MLK/FBI

[Opens Jan. 15 in theaters and in Virtual Cinema sponsored by MSP Film Society; for more information, log on to mspfilm.org.] Sam Pollard's powerful, eye-opening, compelling, educational, thought-provoking, 106-minute documentary, which based on David J. Garrow's novel The FBI and MLK Jr.: From "Sold" to Memphis and on unclassified files, that examines the harassment during the 1960s of Black activists and FBI Director J. Edgar Hoover's and the FBI's attempt to undermine the influence of famous, Atlanta-born, Nobel-Prize-winning Rev. Dr.
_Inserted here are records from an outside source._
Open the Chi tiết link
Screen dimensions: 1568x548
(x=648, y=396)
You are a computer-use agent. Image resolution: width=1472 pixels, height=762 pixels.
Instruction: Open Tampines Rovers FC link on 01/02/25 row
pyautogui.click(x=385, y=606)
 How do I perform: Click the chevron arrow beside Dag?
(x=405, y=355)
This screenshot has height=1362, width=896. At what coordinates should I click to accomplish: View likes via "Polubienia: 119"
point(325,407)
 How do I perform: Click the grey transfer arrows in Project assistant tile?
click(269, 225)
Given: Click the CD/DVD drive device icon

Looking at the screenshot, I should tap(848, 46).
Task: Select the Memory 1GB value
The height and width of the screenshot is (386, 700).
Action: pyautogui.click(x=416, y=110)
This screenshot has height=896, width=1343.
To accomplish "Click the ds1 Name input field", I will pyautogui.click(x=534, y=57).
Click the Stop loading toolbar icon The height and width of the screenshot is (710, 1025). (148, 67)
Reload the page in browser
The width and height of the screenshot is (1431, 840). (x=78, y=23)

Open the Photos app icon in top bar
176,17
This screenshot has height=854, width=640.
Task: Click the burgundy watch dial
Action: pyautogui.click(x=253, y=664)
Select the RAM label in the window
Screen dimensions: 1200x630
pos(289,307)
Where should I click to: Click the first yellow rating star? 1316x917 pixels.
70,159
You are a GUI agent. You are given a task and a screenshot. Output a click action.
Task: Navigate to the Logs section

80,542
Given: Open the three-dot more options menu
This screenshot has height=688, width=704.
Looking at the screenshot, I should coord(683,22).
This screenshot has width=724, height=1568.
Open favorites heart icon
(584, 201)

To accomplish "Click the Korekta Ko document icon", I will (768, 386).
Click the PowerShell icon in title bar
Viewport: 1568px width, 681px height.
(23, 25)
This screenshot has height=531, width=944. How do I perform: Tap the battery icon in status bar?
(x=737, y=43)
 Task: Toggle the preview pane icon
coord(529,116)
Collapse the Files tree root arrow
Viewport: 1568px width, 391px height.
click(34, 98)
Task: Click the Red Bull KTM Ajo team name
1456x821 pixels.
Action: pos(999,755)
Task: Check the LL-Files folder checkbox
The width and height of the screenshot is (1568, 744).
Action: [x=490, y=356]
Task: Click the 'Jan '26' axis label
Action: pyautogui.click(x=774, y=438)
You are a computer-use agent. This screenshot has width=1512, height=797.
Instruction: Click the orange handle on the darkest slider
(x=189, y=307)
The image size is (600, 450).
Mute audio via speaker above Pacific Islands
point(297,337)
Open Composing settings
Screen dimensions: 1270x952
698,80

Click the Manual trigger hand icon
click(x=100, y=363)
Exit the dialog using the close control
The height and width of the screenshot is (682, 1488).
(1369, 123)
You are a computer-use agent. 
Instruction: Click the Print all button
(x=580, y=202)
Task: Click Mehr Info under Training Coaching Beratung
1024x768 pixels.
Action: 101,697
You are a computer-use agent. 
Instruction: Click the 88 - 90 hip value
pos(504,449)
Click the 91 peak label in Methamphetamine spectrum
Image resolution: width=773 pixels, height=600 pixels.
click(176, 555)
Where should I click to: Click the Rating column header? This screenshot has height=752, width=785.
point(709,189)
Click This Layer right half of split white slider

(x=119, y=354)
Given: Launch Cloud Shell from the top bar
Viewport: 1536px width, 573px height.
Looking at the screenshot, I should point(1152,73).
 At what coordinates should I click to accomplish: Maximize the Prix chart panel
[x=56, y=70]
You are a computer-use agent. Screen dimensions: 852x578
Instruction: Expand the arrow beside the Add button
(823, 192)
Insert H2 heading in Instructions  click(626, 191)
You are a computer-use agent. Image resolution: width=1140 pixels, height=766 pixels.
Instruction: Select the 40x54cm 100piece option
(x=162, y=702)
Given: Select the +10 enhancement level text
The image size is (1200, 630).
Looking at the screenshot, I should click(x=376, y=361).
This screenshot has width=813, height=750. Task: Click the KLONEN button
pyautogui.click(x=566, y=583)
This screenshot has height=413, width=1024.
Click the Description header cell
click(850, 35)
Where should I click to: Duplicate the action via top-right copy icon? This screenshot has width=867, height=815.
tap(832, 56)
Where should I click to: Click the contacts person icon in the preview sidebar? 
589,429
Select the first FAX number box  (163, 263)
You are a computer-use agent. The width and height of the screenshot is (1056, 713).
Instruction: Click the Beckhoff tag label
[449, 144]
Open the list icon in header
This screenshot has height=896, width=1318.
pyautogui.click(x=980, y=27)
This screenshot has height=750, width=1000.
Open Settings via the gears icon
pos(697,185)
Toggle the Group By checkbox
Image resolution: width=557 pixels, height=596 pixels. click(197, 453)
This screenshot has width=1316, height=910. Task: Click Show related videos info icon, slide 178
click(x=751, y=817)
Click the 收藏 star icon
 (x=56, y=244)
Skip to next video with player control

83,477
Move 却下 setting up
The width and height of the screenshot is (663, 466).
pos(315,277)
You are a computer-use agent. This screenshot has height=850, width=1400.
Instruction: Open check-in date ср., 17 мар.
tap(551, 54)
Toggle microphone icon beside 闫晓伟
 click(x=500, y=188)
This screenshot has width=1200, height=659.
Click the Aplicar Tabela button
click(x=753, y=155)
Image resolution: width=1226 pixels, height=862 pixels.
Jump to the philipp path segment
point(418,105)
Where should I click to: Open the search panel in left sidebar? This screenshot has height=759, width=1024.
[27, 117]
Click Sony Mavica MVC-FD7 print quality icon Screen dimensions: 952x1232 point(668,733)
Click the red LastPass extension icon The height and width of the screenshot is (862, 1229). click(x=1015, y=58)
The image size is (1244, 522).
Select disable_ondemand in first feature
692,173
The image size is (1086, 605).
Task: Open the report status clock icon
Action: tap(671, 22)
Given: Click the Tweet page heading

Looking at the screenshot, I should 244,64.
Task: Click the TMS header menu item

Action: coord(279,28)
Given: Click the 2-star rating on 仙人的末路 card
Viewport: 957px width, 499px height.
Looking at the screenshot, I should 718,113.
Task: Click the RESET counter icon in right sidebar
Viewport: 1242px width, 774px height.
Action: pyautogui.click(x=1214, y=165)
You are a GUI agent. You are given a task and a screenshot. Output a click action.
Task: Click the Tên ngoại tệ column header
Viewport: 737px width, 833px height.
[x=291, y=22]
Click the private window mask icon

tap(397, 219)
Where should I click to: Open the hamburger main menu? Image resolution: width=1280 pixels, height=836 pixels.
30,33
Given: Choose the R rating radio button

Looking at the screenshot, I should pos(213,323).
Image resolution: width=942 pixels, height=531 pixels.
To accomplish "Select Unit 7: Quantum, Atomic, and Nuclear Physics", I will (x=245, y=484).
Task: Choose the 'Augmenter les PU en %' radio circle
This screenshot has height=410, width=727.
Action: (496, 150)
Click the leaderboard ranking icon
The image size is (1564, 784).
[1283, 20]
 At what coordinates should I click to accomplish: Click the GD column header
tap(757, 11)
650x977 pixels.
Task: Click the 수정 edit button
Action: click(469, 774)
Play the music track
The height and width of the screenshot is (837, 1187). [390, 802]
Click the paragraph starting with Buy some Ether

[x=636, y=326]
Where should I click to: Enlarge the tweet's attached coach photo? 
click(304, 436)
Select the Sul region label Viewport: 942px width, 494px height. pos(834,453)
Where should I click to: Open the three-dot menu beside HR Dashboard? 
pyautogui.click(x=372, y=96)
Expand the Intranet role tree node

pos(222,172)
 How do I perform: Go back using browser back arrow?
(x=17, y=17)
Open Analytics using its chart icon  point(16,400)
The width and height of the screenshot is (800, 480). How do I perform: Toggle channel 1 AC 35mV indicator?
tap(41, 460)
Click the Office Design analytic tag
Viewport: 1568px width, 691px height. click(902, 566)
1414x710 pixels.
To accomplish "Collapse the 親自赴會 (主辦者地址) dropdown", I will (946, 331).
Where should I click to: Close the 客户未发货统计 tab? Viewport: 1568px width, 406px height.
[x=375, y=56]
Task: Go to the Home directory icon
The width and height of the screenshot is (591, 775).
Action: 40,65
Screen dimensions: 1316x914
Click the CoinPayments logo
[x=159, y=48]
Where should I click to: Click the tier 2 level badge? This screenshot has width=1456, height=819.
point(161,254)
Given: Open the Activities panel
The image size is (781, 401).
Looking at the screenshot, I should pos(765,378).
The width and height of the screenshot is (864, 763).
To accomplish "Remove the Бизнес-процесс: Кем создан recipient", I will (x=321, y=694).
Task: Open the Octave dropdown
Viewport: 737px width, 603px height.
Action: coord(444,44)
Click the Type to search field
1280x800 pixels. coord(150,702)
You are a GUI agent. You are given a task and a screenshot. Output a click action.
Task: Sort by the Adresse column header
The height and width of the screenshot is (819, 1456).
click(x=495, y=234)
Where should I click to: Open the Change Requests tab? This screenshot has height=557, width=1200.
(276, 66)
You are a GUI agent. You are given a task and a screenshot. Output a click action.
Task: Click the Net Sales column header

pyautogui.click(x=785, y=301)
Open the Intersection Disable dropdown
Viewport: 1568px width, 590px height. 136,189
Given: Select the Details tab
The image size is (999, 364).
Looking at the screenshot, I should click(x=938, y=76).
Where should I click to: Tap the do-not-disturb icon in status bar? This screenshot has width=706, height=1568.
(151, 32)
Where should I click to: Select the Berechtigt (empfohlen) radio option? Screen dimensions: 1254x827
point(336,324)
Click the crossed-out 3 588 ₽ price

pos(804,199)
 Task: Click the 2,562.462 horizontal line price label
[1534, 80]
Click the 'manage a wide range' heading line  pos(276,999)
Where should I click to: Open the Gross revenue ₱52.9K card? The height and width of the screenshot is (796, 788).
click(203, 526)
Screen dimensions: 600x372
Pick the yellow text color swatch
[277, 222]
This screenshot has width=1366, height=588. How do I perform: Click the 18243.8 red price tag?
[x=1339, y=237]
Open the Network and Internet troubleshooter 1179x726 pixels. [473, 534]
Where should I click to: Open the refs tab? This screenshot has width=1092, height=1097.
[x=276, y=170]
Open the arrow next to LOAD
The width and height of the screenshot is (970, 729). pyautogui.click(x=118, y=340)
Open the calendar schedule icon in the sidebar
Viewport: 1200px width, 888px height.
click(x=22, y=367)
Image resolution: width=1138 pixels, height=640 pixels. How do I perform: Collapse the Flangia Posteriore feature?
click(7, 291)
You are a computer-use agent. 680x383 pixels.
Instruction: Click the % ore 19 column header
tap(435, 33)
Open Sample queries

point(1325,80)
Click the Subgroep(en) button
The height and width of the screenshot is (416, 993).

Martin Luther King, who was labeled "the most dangerous Negro in America," during the civil rights movement through overt surveillance, wiretapping, and trying to find a Communist connection and salacious sex material to discredit the Baptist minister and consists of archival film footage (such as The FBI, A Day with the F.B.I., and Walk a Crooked Mile), television clips, and candid overview commentary by U.S. U.N. ambassador and Atlanta Mayor Andrew Young, former FBI Director James Comey, writer Beverly Gage (Bearing the Cross), attorney and MLK speechwriter Clarence Jones, retired FBI special agent in counterintelligence Charles Knox, and writer Donna Murch (Living for the City: Migration, Education and the Rise of the Black Panther Party).